**EXTRACTED INFORMATION:**
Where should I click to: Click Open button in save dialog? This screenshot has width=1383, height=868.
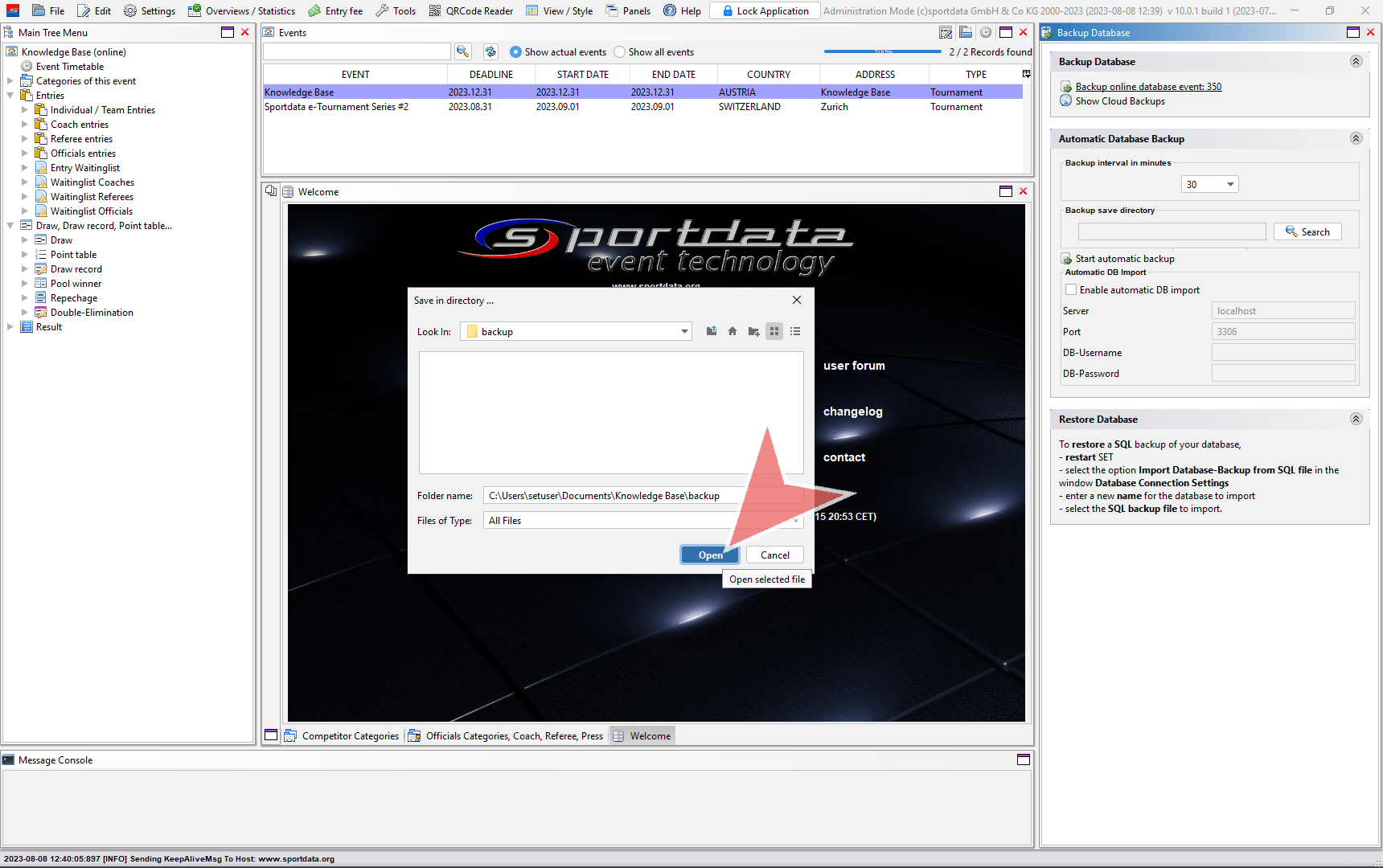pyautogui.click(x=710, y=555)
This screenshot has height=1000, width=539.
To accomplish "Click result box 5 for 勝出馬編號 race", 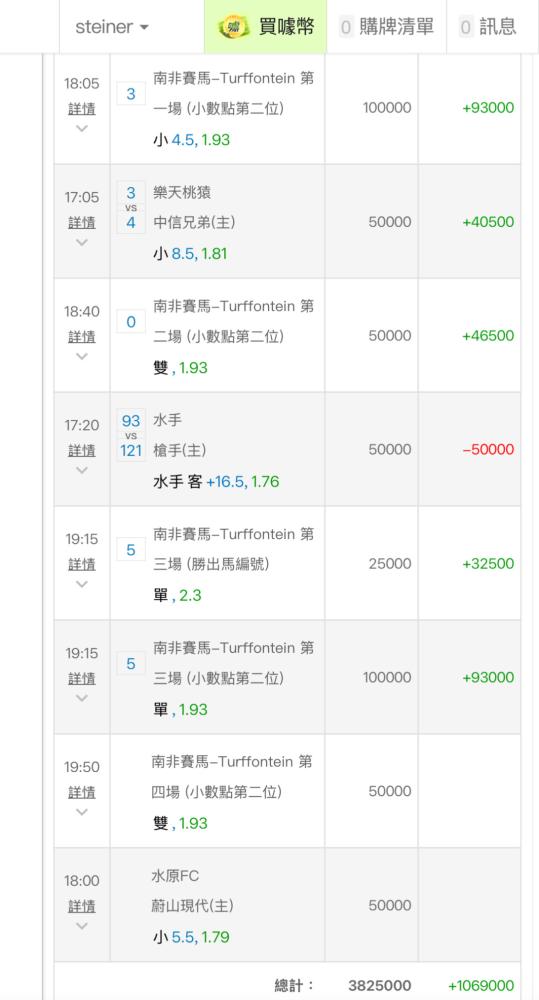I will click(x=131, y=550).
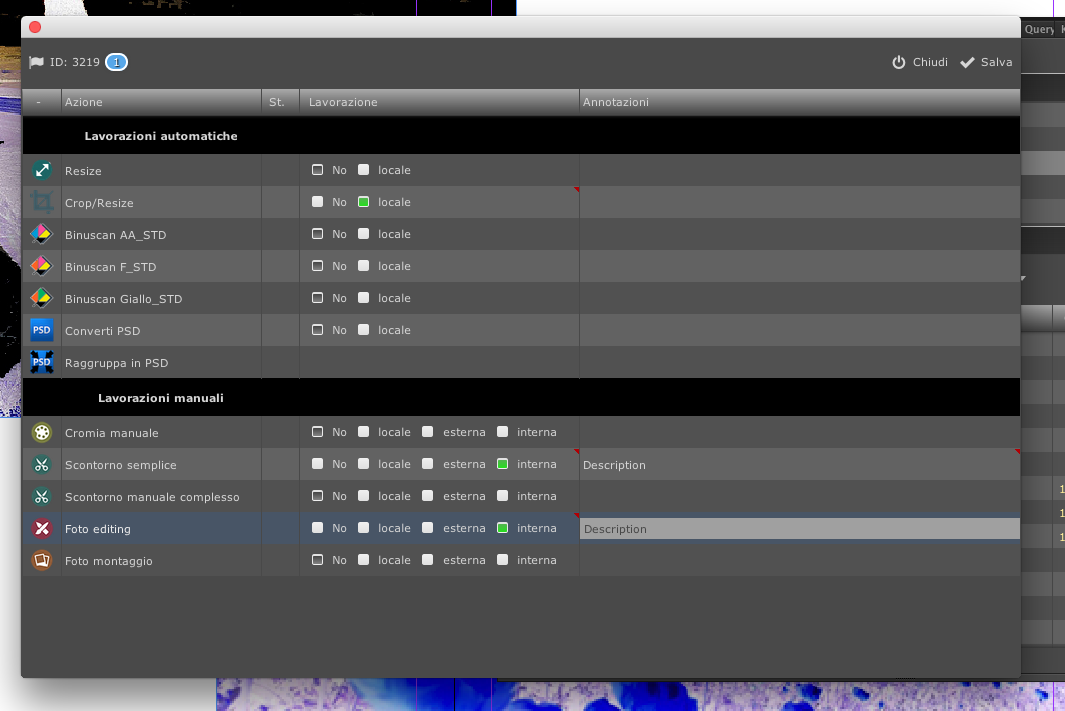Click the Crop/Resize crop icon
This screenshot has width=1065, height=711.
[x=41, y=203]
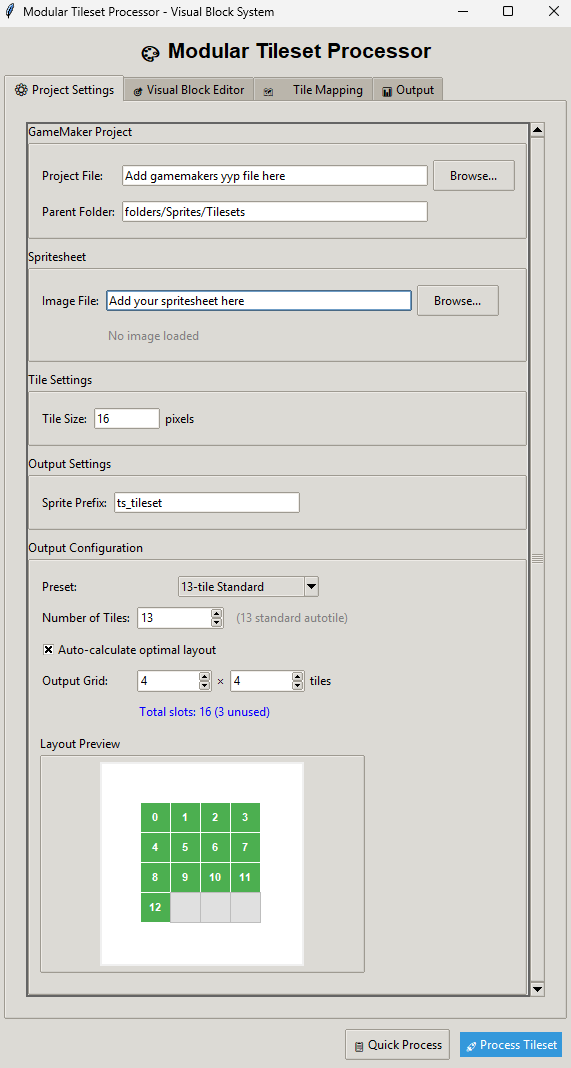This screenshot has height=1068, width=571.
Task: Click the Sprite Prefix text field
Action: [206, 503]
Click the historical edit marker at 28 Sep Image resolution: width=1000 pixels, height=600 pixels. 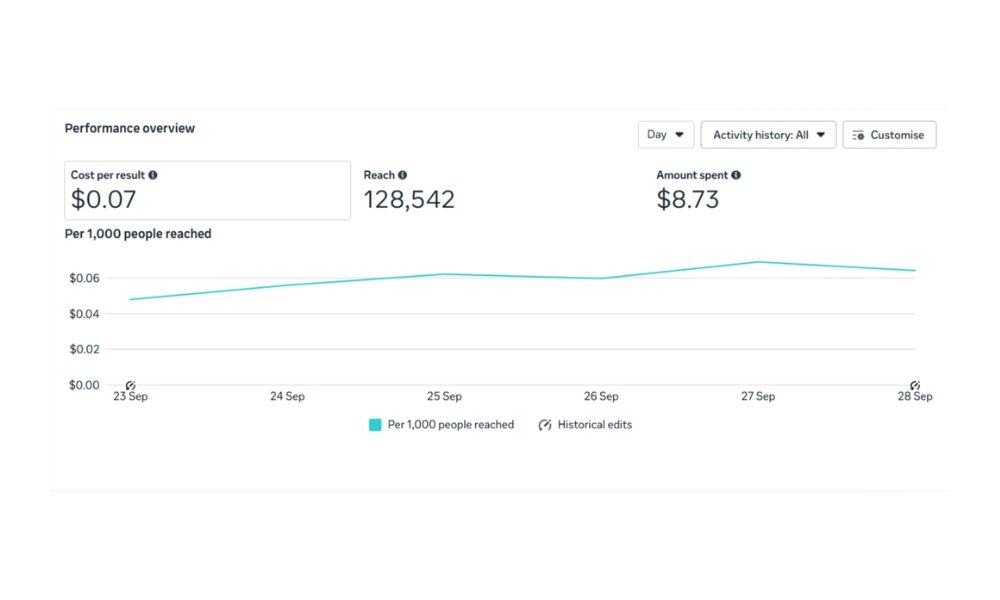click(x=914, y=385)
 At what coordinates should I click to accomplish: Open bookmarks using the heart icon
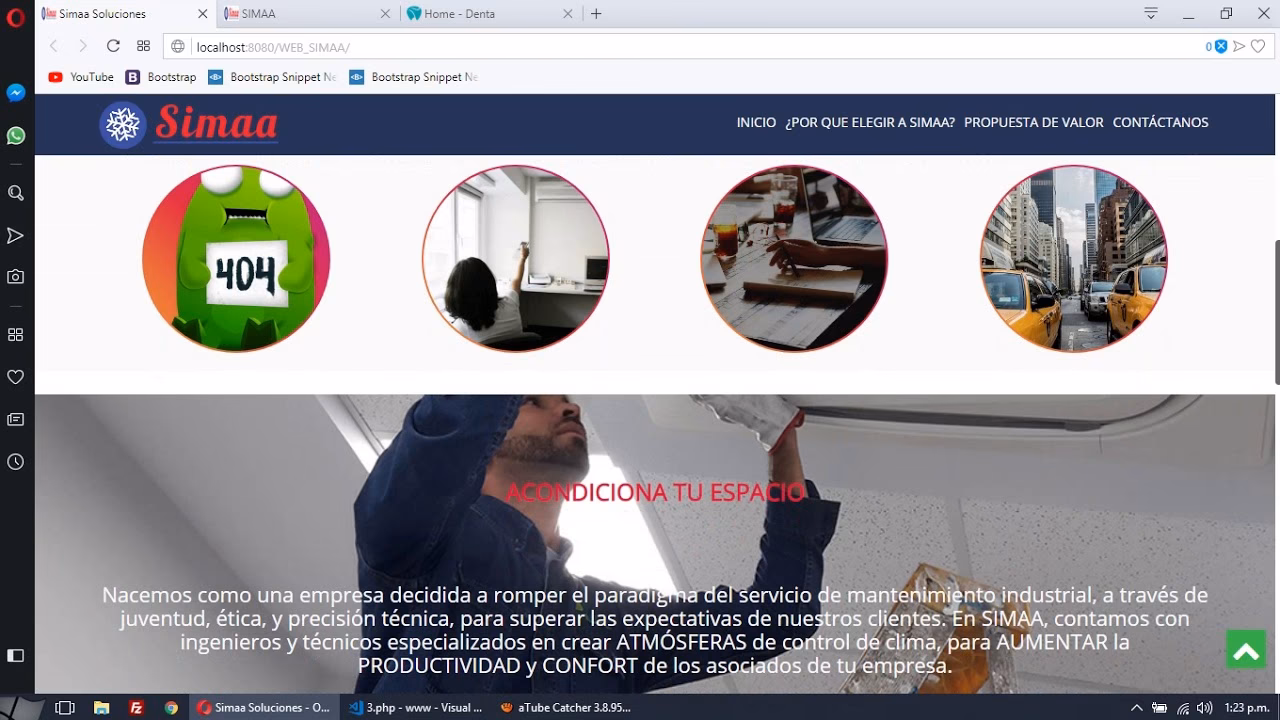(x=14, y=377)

**WHAT IS EXPECTED:** Copy exactly the lines that begin at the one containing "At what coordinates" and end at the last line of the records, both included, omitting the pictures.

**SOLUTION:**
 At what coordinates should I click to accomplish: Open bookmarks using the heart icon
(x=14, y=377)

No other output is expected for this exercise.